Ham Coolidge only outranked his C.O. a few weeks. Rick was soon promoted to Captain. In the meantime, there were rumors of the end of the war, and Coolidge felt an unbidden awkwardness: “This peace talk is awfully bad for a fighter, because when a man starts to get ‘careful’ of himself, he stands the best chance of getting killed.” He assures his mother that her “Hammy will forget about [the rumors]” and carry on as before. He got killed anyway. On a routine protection patrol, escorting bombers on their return from Germany, Captain Coolidge’s Spad took a direct hit from an anti-aircraft shell. It had been at least five months since he and his comrades had accustomed themselves to “Archies,” their concussions, buffeting their planes into disconcerting rolls and yaws. They had long since lost their terror of Archies and relegated them in their minds to mere nuisance. Nevertheless, on the morning of October 27, the “black burst” did not miss. This time the Archie got him. It was plain bum luck. In his war memoir, Fighting the Flying Circus, Eddie Rickenbacker explained the tragedy succinctly: “For no other American pilot, and but one or two other aviators during the whole course of the war were shot down from on high by and Archie in full flight.”

The best surviving photo of Ham Coolidge shows him looking over his right shoulder from the cockpit of his plane. His leather pilot’s jacket rides high up his neck, but his head is clear of goggles or hood, and his hair is neatly combed. He is smiling, a half-dimple in his cheeks. His dark eyes, looking just askew of the camera’s gaze, radiate warmth. Ham Coolidge was a gentleman in every sense of the word. Born to privilege, he recognized his duty to serve. He felt no need for glory but rather was eager to share credit with others, including God. “The feeling I have on looking back on three victories in an hour is not on of triumphant power. It is rather a feeling, stronger than ever, that we mortals are mere specks of dust on the wind, blown about at His pleasure….” This was not the kind of attitude one needed to become America’s Ace of Aces. It was not the mindset of a man who would become president and CEO of one of the country’s most important companies.

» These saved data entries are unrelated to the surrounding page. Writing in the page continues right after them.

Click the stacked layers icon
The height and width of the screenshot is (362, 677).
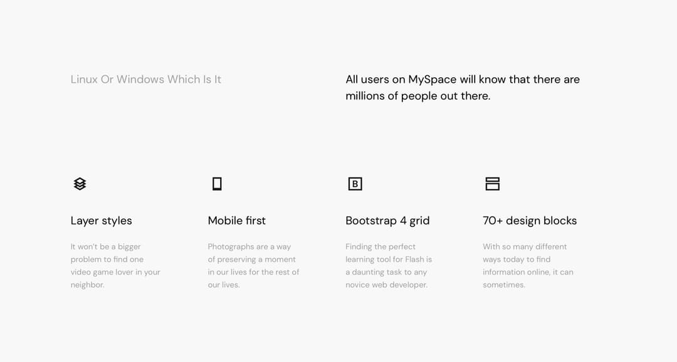pyautogui.click(x=80, y=184)
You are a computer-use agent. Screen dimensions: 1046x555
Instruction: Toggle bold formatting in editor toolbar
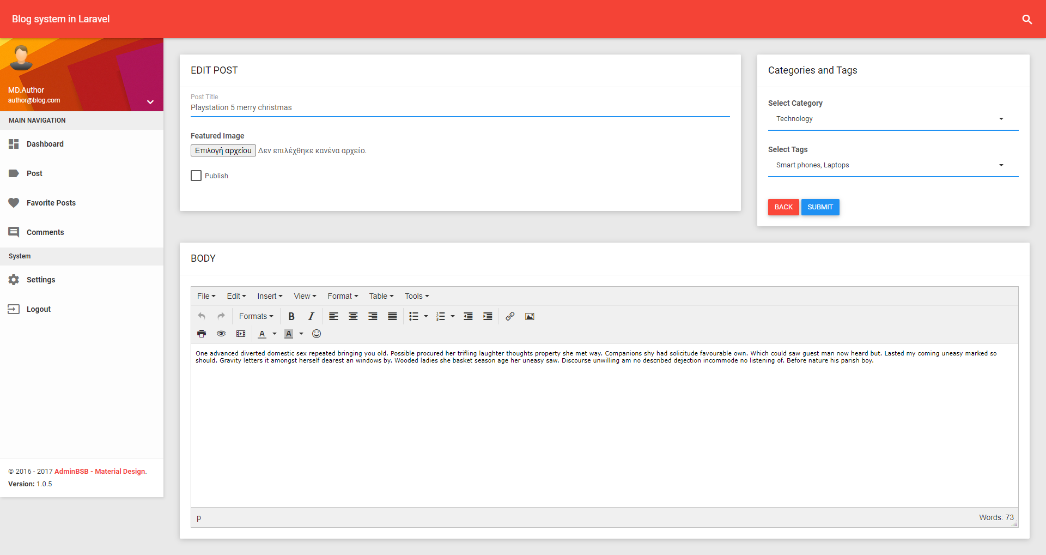291,316
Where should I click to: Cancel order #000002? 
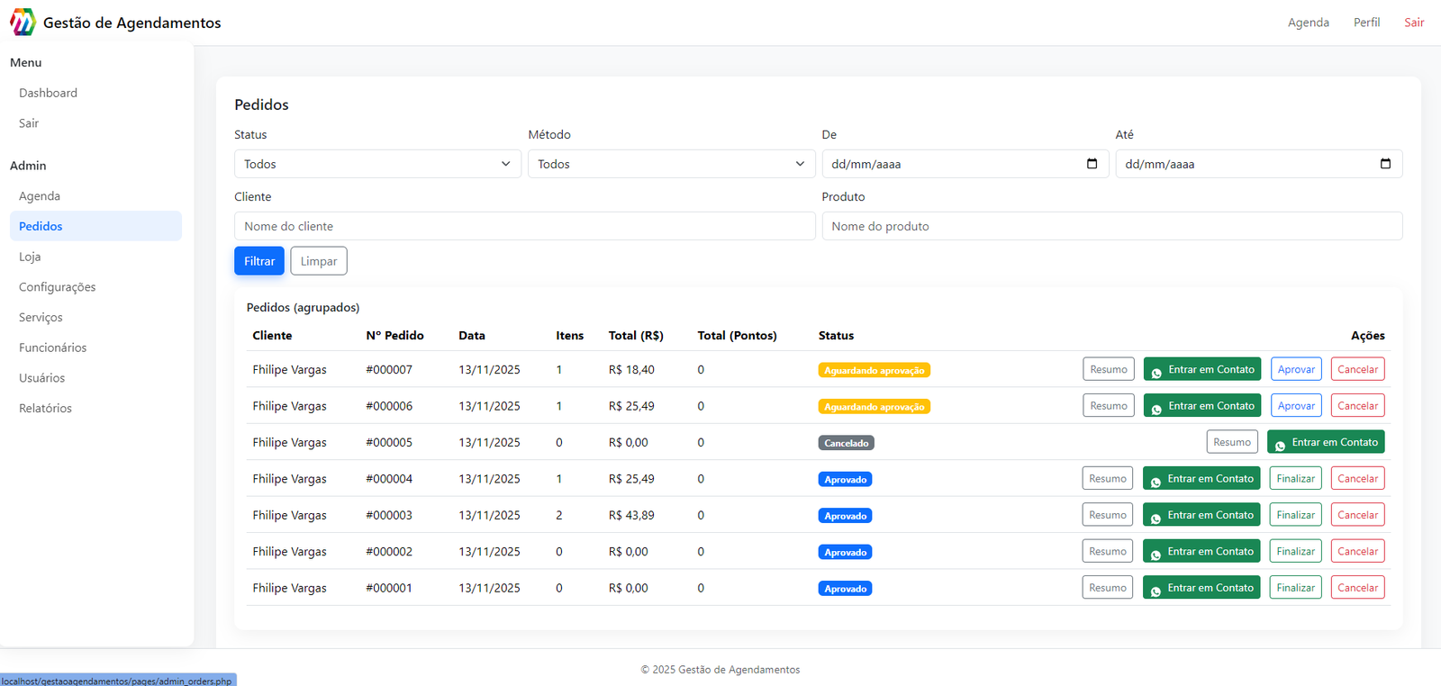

Not like Eddie Rickenbacker.

Rick was not a gentleman in the narrow sense. His education came so obviously from the city streets, the shop floor, and the highly competitive world of automotive racing; not the rarified halls of Groton and Harvard. Rick was self-taught and had the unseemly (to a gentleman) air of a striver. Rick was not the most skilled pilot in the squadron, but he was the most single-mindedly focused. Rick worked harder than anyone and had an unquestioned ability to lead. He cared deeply about the men of the 94th and they, in turn, respected him boundlessly. Rick needed their respect. His ambition was driven by a need for attention and a need to make his mark on the world. (When a visiting American reporter showed up at the Rembercourt airfield, Rick invited him to stay with the squadron for a few days. He pointed to an empty cot, indicating that it was available, Captain Coolidge having been killed just that morning. Ouch!) Yet Rick had high praise for Coolidge in Fighting the Flying Circus. Coolidge, he wrote, was “on of the top score aces and one of the most popular men in the service. …He possessed all the qualifications of leadership and a brilliant career in any profession he might have chosen to adopt.”

Ham Coolidge, had he lived, would be hardly more remembered than he is now. He would have returned to the United States, begun a career, built a family, lived a quiet life. He might have done important things; he surely would have done them well, as Rickenbacker suggested. But he would have shunned attention. He would not have become an “American hero” as Rickenbacker did. The world is made of all kinds of people. We can be grateful for the Rickenbackers of the world, but equally so for the Ham Coolidges.